--- SOURCE TEXT ---
· · · · · · ·
Document Type
Paper
Category
Community Contributions
Publication Date
2016
Abstract
In 2015, a divided panel of the Fourth Circuit ruled in United States v. Graham that the collection of cell site location information (CSLI) without a search warrant was an unreasonable intrusion under the Fourth Amendment. With Graham, the Fourth Circuit split from all of the other circuits to have decided this question. Earlier this year, however, on May 31, 2016, an en banc Fourth Circuit reversed course, holding contrary to the original Fourth Circuit decision in United States v. Graham that a warrant is not required for CSLI.
With the new en banc decision the Fourth Circuit now falls in line with rulings from the Third, Fifth, Sixth and Eleventh Circuits. Similarly, most rulings at the District Court level in the remaining circuits have rendered comparable decisions, providing some clarity to how government practitioners can use CSLI in their investigations, without worrying that the evidence will be later suppressed.
· · · · · · ·
--- DATA SECTION ---
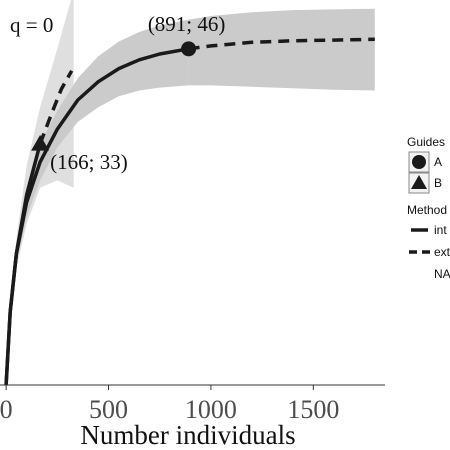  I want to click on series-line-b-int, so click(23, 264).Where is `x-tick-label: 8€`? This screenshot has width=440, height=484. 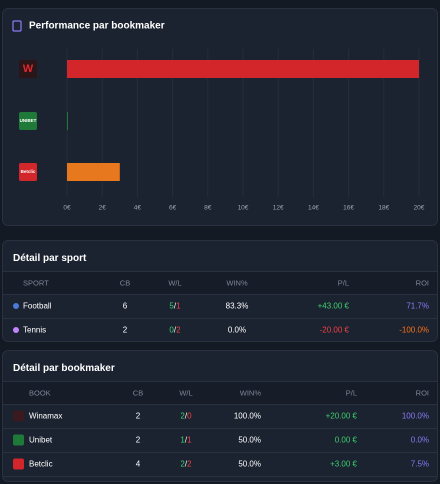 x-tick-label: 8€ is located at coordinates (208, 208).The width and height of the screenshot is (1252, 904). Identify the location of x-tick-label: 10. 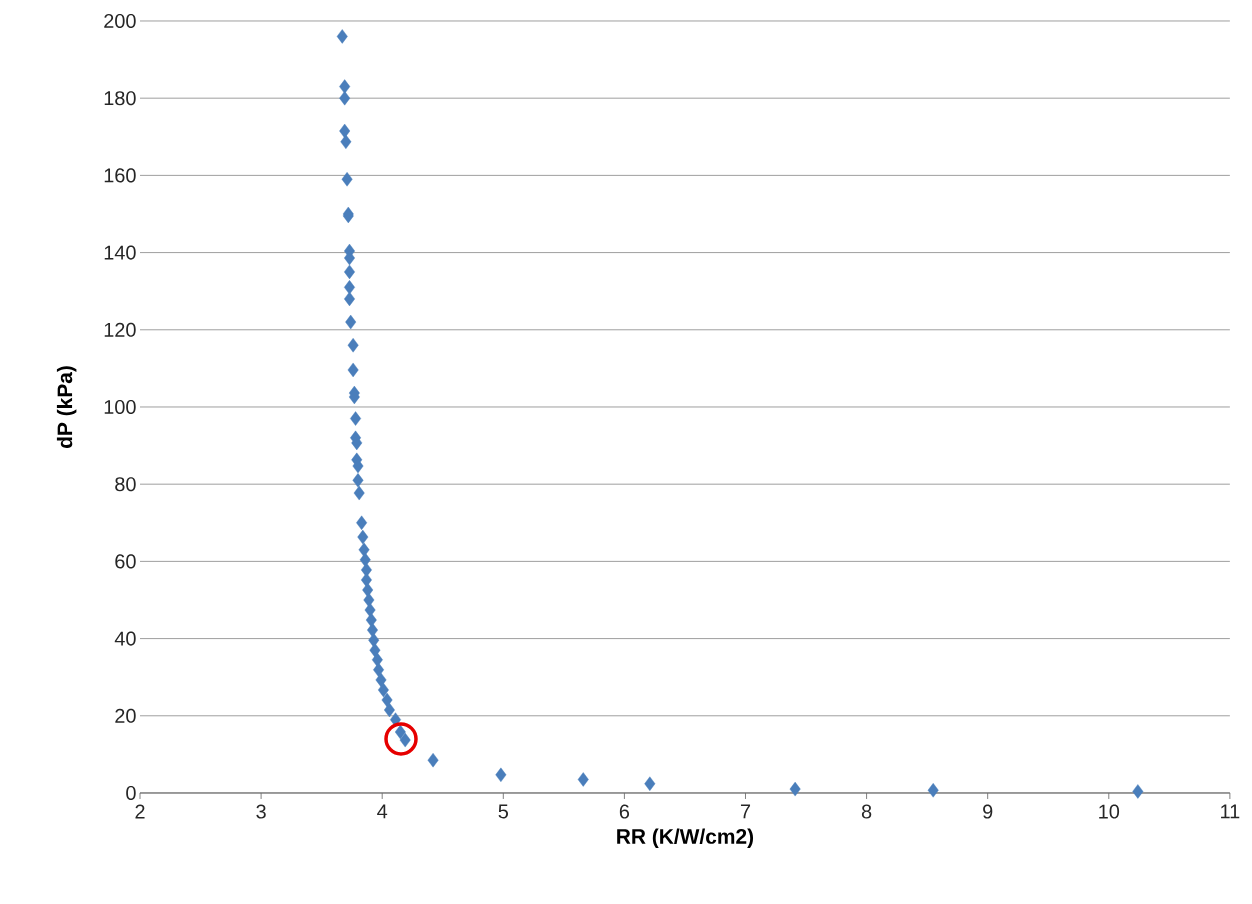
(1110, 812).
· · · · · · ·
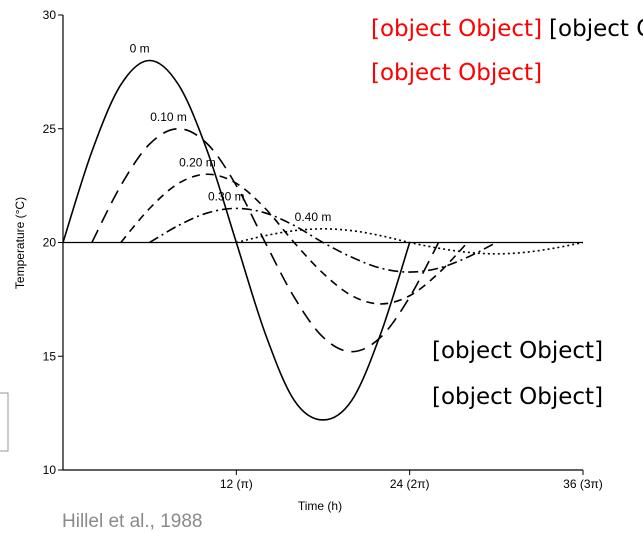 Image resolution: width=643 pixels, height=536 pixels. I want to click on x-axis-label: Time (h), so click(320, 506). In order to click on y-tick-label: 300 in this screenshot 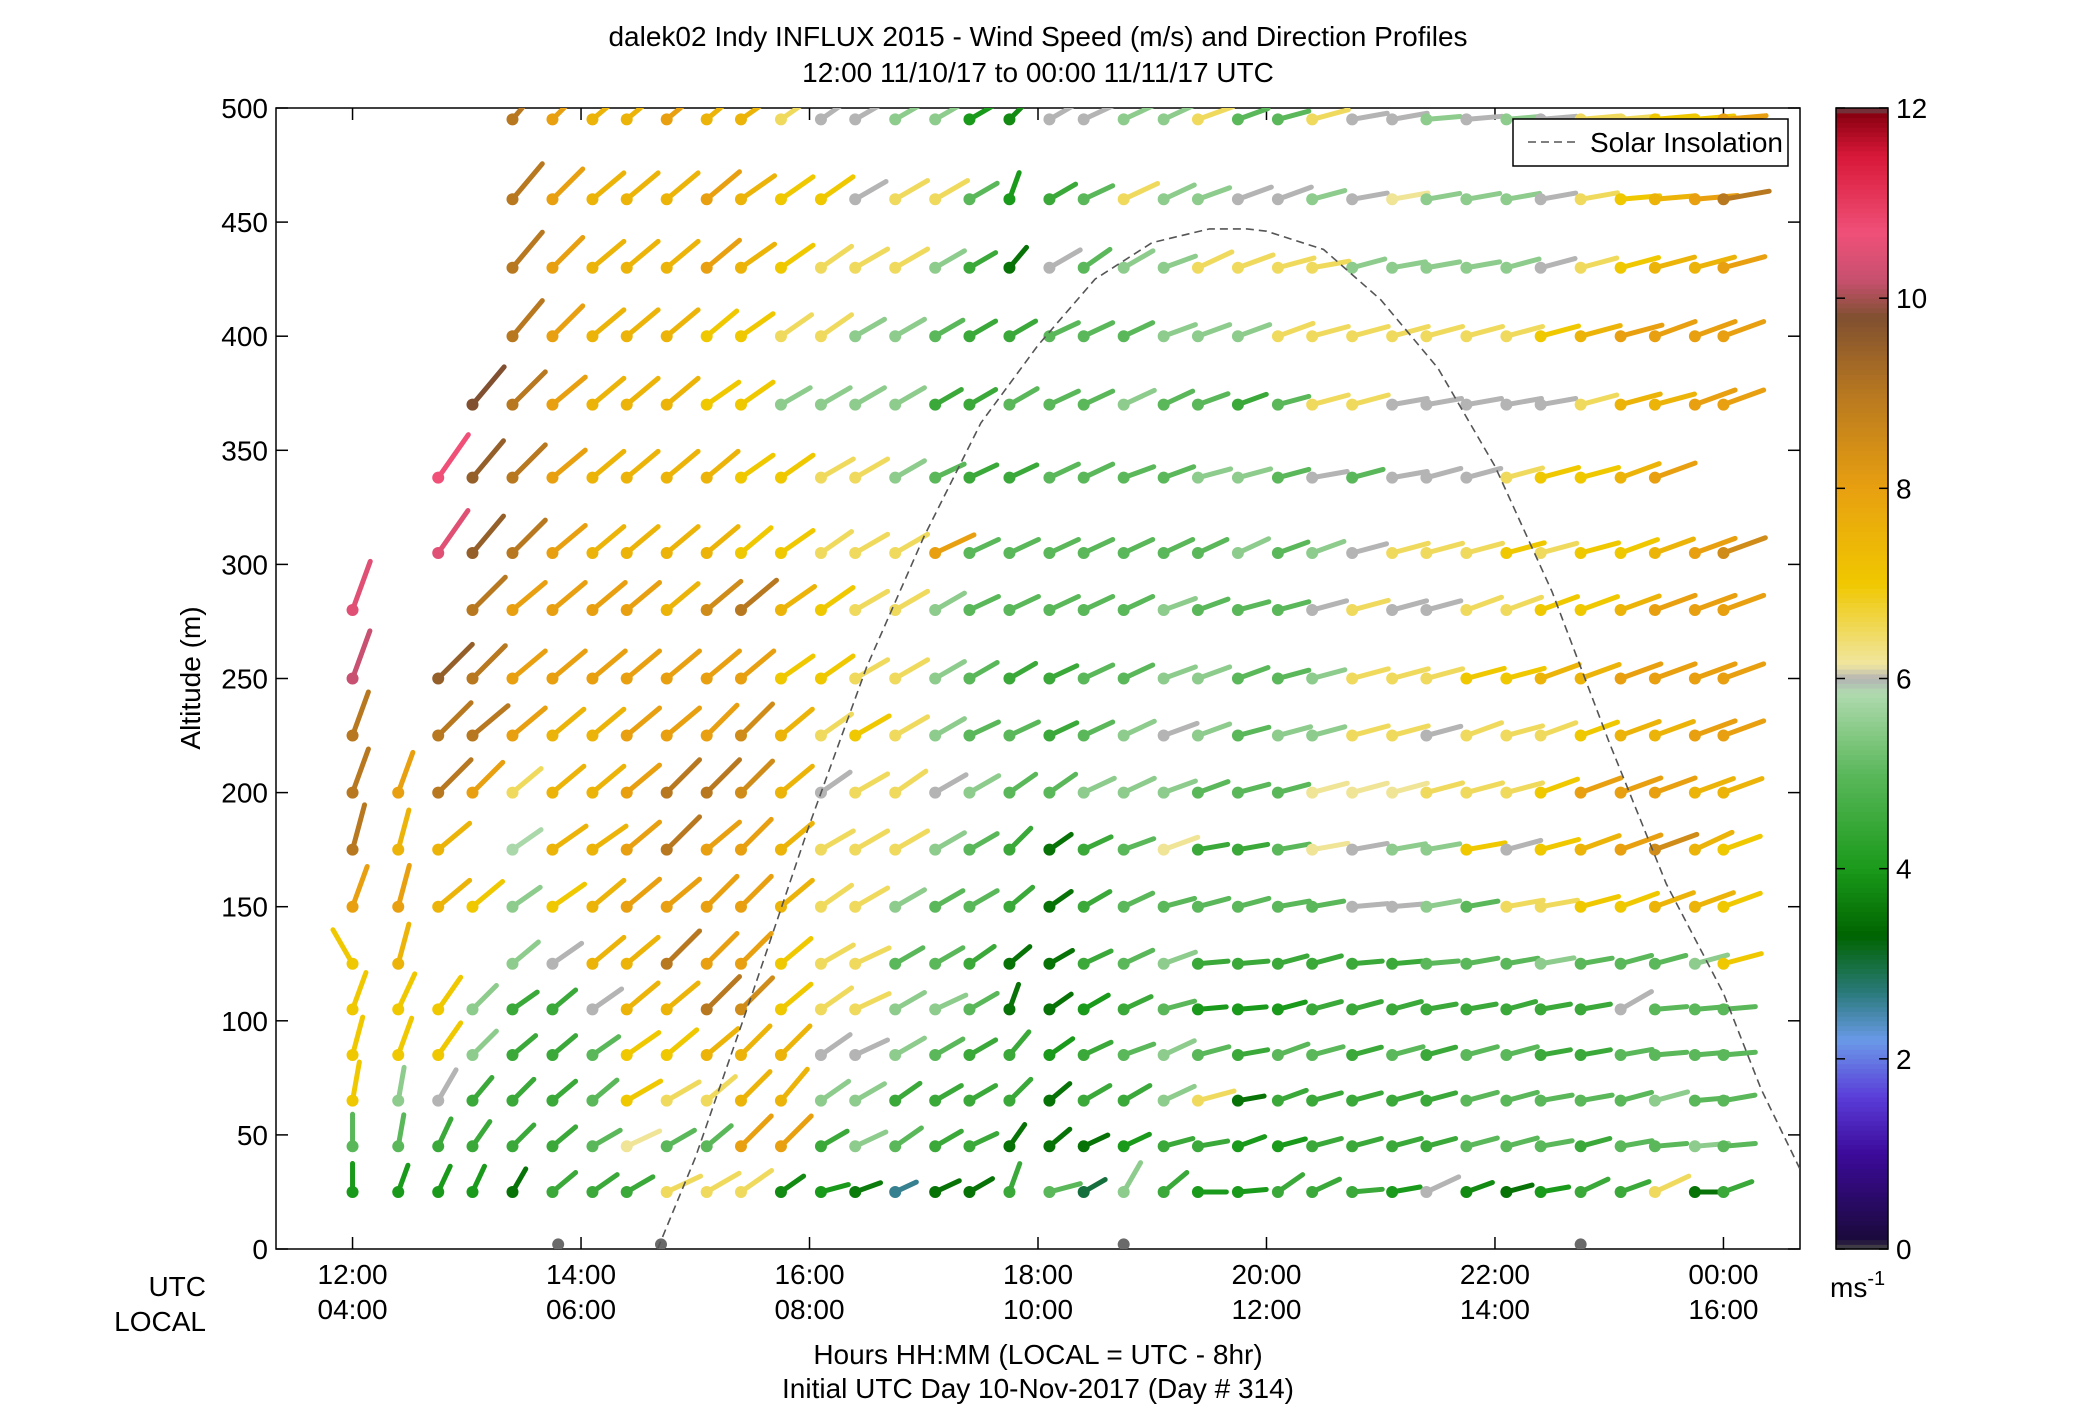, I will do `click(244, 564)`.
· · · · · · ·
--- WHAT IS NEEDED ---
Pick up the abstract on warrantless collection of cell site location information after its final sentence and continue writing it.

--- WRITTEN RESPONSE ---
This paper analyzes the current state of the law on the use of CSLI, focusing on the facts and Fourth Amendment arguments of the Graham opinions and the relevant cases in other jurisdictions. It also details potential implications for other services that obtain metadata similar to CSLI.
Disciplines
Law
Creative Commons License
This work is licensed under a Creative Commons Attribution-Noncommercial-No Derivative Works 3.0 License.
Recommended Citation
Wesley Cheng,
Does Seeking Cell Site Location Information Require a Search Warrant?: The Current State of the Law in a Rapidly Changing Field,
(2016).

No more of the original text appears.